▸ Exercise:
Every line below should be copied exactly; drop the pictures.

(Records to process Opens)

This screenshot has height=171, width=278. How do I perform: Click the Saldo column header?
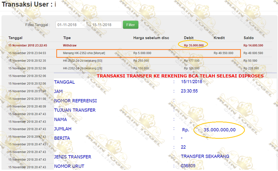click(249, 38)
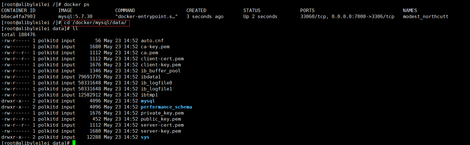Viewport: 470px width, 145px height.
Task: Click the server-cert.pem file name
Action: click(x=162, y=125)
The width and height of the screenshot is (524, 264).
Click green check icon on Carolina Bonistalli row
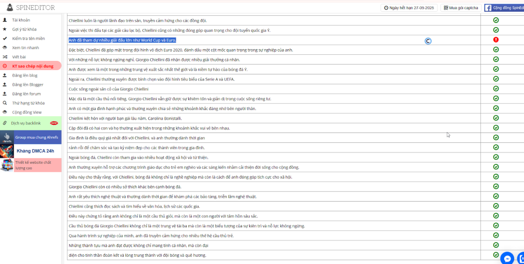pyautogui.click(x=496, y=118)
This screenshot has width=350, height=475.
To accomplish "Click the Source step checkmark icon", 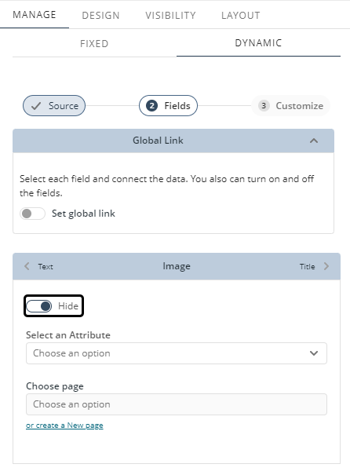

(Records to process Closes)

▸ Response:
This screenshot has height=171, width=278. How do I perform: Click the Saldo column header?
click(249, 38)
Viewport: 470px width, 145px height.
Task: Click the server-cert.pem file name
Action: click(x=162, y=125)
The width and height of the screenshot is (524, 264).
Click green check icon on Carolina Bonistalli row
pyautogui.click(x=496, y=118)
This screenshot has width=350, height=475.
To accomplish "Click the Source step checkmark icon", 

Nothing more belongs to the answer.